Rather than taking the tough measures necessary to solve the country’s chronic power crisis, Prime Minister Yousaf Raza Gilani has formed a ‘high powered’ commission to suggest ways to end the prolonged electricity outages in the country.
The prime minister is reported to have set up the panel on Sunday, shortly before he left for a two-day visit to Saudi Arabia, a visit in which sources said Gilani may seek Riyadh’s assistance in solving the energy crisis.
The panel will be headed by Finance Minister Abdul Hafeez Shaikh. Two other cabinet members – Water and Power Minister Naveed Qamar and Petroleum Minister Asim Hussain – are also on the panel along with Planning Commission Deputy Chairman Nadeemul Haq and the acting governor of the State Bank of Pakistan, Yaseen Anwar.
The committee is likely to focus on the issue of the inter-corporate circular debt that has financially crippled the energy sector. The circular debt started when the government promised subsidies to the energy companies rather than letting them raise prices, but then did not pay many of them, forcing them to borrow from banks to pay each other until they reached a limit where they cannot borrow any more.
As a result of the debts – and the government’s refusal to let the energy companies raise prices for fear of the political backlash – the energy sector has begun producing less and less power even as demand continues to rise, resulting in longer and longer power outages which then produce the political backlash that the government was trying to avoid in the first place.
Yet the existence of circular debt has not prevented the government from continuing to subsidise the consumption of electricity in the country. For the fiscal year that ended June 30, 2011, the government spent Rs395 billion on subsidies, of which three-quarters was for electricity.

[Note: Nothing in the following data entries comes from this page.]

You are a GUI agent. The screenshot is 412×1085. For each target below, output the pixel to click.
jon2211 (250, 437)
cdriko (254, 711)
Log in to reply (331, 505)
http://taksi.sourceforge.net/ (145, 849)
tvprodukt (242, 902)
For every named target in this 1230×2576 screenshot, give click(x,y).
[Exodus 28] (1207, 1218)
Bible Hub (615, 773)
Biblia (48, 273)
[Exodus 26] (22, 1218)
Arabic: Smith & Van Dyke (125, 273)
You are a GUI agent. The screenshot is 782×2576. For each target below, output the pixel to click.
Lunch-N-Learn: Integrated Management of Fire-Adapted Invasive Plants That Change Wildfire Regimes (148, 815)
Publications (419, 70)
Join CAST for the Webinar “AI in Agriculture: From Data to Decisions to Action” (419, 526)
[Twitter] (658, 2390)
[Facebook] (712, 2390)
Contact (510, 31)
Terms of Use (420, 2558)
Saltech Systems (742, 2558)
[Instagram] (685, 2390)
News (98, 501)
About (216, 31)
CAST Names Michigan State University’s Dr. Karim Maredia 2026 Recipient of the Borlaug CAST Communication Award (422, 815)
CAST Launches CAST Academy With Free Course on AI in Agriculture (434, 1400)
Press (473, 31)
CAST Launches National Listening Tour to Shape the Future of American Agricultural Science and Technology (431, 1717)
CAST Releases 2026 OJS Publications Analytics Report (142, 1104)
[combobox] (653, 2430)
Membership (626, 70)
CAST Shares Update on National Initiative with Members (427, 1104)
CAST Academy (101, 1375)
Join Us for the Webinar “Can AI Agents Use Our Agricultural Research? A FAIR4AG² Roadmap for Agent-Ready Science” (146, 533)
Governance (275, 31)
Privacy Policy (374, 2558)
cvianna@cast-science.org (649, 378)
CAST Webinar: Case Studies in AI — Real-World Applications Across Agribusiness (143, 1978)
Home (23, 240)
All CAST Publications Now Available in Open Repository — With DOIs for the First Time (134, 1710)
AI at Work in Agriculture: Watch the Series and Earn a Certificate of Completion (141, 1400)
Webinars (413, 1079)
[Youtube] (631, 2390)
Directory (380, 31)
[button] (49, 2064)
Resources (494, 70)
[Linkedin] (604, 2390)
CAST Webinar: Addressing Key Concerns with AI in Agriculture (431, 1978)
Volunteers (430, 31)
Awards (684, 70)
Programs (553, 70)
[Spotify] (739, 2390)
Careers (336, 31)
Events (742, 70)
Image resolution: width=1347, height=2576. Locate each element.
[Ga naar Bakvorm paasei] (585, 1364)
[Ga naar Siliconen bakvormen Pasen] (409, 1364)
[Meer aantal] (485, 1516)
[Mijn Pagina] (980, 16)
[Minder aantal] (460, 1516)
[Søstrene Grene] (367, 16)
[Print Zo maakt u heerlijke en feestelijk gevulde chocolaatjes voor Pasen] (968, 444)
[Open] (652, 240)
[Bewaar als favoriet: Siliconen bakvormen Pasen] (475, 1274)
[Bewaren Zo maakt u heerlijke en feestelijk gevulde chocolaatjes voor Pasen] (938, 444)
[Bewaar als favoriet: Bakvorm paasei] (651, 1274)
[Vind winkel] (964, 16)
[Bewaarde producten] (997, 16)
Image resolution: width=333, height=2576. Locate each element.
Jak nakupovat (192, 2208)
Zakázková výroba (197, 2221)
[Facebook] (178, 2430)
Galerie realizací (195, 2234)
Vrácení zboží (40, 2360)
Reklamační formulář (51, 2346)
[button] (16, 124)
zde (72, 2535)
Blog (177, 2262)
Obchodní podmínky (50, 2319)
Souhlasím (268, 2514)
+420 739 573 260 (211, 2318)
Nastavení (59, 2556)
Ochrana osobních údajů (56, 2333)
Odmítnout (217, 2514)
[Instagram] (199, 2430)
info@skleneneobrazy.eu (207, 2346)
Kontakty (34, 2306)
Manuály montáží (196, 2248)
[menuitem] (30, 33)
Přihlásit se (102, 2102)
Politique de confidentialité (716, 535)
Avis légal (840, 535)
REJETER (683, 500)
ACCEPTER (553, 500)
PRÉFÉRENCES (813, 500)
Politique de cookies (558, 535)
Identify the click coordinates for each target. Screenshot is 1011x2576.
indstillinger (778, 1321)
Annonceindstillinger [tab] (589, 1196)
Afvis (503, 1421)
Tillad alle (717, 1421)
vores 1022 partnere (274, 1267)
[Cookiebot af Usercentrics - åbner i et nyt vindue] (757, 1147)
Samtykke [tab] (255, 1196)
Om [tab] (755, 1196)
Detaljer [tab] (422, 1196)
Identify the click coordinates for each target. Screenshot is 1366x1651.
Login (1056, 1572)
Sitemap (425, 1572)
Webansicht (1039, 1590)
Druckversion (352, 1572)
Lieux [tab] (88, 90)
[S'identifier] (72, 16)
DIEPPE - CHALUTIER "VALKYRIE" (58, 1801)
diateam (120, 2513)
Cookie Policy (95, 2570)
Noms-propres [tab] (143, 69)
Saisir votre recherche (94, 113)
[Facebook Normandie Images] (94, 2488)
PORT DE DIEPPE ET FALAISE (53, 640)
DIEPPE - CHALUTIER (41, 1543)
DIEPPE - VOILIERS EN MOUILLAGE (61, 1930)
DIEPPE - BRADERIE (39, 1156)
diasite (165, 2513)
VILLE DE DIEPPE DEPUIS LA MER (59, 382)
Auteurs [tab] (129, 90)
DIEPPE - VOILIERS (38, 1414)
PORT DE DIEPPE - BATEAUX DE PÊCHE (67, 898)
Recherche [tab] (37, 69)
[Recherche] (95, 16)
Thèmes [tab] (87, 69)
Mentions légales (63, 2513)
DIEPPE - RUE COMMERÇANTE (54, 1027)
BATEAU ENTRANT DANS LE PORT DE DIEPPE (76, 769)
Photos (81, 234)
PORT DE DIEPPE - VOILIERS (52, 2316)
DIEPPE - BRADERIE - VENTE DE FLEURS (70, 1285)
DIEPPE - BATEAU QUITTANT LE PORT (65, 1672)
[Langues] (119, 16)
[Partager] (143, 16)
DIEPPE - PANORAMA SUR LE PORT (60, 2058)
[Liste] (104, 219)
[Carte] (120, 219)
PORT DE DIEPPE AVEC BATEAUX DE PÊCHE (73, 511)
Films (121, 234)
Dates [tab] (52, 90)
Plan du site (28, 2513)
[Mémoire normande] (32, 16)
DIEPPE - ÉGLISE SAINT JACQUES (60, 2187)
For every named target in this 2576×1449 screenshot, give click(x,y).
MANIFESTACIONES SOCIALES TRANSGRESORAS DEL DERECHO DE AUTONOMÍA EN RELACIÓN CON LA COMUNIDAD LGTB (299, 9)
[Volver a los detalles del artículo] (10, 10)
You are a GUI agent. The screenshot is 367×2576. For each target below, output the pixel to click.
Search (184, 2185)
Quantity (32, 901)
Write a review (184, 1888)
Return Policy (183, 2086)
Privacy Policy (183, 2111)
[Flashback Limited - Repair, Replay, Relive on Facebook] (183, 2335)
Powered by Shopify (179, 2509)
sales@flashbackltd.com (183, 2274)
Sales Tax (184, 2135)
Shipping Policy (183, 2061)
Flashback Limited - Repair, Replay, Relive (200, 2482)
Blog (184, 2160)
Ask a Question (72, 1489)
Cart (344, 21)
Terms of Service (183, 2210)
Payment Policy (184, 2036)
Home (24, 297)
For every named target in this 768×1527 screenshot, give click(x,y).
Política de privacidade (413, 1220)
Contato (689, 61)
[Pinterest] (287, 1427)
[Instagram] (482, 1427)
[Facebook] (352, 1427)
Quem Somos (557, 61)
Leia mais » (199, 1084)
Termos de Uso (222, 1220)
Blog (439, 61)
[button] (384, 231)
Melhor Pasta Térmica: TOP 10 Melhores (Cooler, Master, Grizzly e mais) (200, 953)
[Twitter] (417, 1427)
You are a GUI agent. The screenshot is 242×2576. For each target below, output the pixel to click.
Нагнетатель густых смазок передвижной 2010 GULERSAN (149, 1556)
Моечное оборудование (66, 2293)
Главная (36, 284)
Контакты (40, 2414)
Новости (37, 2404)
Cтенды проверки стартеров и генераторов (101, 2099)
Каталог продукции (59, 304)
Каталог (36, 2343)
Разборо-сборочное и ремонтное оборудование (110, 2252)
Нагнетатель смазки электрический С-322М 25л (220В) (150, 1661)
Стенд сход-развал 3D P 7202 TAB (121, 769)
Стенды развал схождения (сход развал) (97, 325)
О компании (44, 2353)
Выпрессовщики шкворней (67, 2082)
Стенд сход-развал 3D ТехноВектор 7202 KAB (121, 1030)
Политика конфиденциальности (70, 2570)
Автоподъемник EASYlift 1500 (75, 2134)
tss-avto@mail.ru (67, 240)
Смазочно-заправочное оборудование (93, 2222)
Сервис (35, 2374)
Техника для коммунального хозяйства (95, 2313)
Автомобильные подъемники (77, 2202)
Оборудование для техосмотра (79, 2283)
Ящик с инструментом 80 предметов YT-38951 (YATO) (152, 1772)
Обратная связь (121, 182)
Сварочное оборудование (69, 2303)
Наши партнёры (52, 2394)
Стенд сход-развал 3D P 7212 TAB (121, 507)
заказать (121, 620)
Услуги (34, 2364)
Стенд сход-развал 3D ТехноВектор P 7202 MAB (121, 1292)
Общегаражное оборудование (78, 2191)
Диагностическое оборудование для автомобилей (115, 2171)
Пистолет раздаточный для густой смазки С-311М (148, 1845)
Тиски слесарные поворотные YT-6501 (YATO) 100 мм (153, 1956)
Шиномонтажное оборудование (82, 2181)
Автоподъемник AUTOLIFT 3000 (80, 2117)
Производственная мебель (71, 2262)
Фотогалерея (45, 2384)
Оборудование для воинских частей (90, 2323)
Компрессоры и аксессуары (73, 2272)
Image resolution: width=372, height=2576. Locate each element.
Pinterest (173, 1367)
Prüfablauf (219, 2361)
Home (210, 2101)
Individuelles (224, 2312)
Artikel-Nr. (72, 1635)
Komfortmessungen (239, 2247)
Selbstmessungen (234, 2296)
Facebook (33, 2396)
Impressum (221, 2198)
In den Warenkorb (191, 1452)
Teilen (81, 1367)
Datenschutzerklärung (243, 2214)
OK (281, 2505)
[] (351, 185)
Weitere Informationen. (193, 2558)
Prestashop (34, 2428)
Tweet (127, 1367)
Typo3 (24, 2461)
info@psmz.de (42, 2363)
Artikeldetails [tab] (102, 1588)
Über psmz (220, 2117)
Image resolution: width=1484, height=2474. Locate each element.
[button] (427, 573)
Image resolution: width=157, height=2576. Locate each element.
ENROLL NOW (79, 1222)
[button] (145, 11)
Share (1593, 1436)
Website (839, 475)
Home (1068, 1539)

The government appears to not have an exact figure for just how much circular debt there is in the energy sector, though reports in the media, based on conversations with officials at the largest energy companies in the country, puts the figure close to Rs400 billion.
It is not clear if that number reflects the gross circular debt – the combined liabilities of all companies – or the net circular debt, which would include just the sum of their payables minus the sum of their receivables.
“The focus of the committee will be bringing this down to around Rs100 billion… if that is achieved, we can safely say power crisis in Pakistan is over,” said an official.
A statement issued by the prime minister’s office said that the committee had been empowered to think of ‘out of the box solutions’. While PM Gilani said that he hoped that the committee would finalise its recommendations soon, he did not provide a timeframe for them to complete their work.
Of the five members of the panel, three of them – the finance minister, the petroleum minister and the deputy chairman of the Planning Commission – are in favour of deregulating prices in the energy sector and ending all forms of subsidies.
Published in The Express Tribune, August 8th, 2011.